# Coats to protect fiber



## bessmiller (Jan 23, 2012)

Hello! Last winter my nigora's coats got pretty matted (mostly because I was very pregnant and did not have the time/energy to keep up with it), and I was not able to use much of the fiber I harvested this spring. I was thinking about looking into goat coats or blankets to protect their fiber this year. Do you guys use goat coats? If so, what brand/type would you recommend?

Thanks for your expertise!  

Bessie


----------



## AmyBoogie (May 20, 2013)

I always thought the coats would make the fiber worse. But then, we have Angoras so I'm not up on exactly what a Nigora needs that might be different. Do you sheer them 2x a year as well?
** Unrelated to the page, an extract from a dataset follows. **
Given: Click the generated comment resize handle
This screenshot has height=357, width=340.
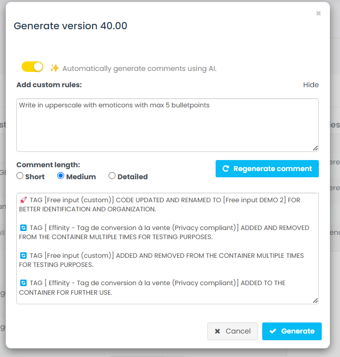Looking at the screenshot, I should [315, 300].
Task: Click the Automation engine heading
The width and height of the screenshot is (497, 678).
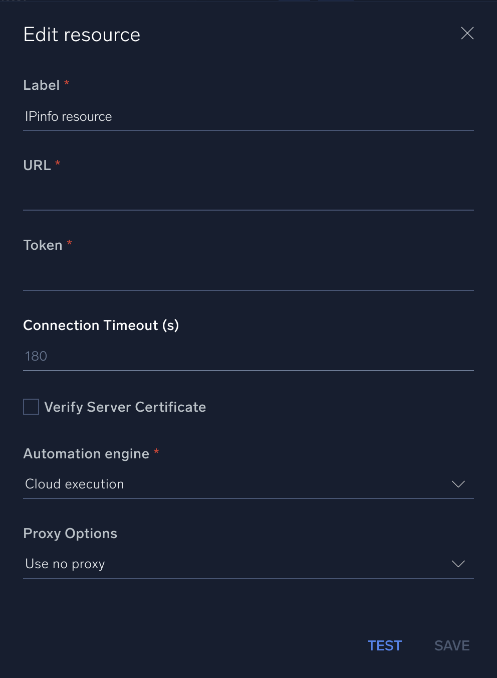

IMO, if you decided to go with a coat, I would think something nylon that would slide against the coat and not rub it more would be best.


----------



## bessmiller (Jan 23, 2012)

Hey Amy!

One of my goats is a "heavy" Nigora, and is very Angora-looking. The other has more of a Cashmere look (they are in the goat registry, Hana and Irma Louise). I really don't know much about the coat thing just brainstorming.  Do you know of other options for preventing matting? I checked out your blog and saw you are quite a fiber artist! You probably have more expertise than I do--I'm still learning, even after 3 years.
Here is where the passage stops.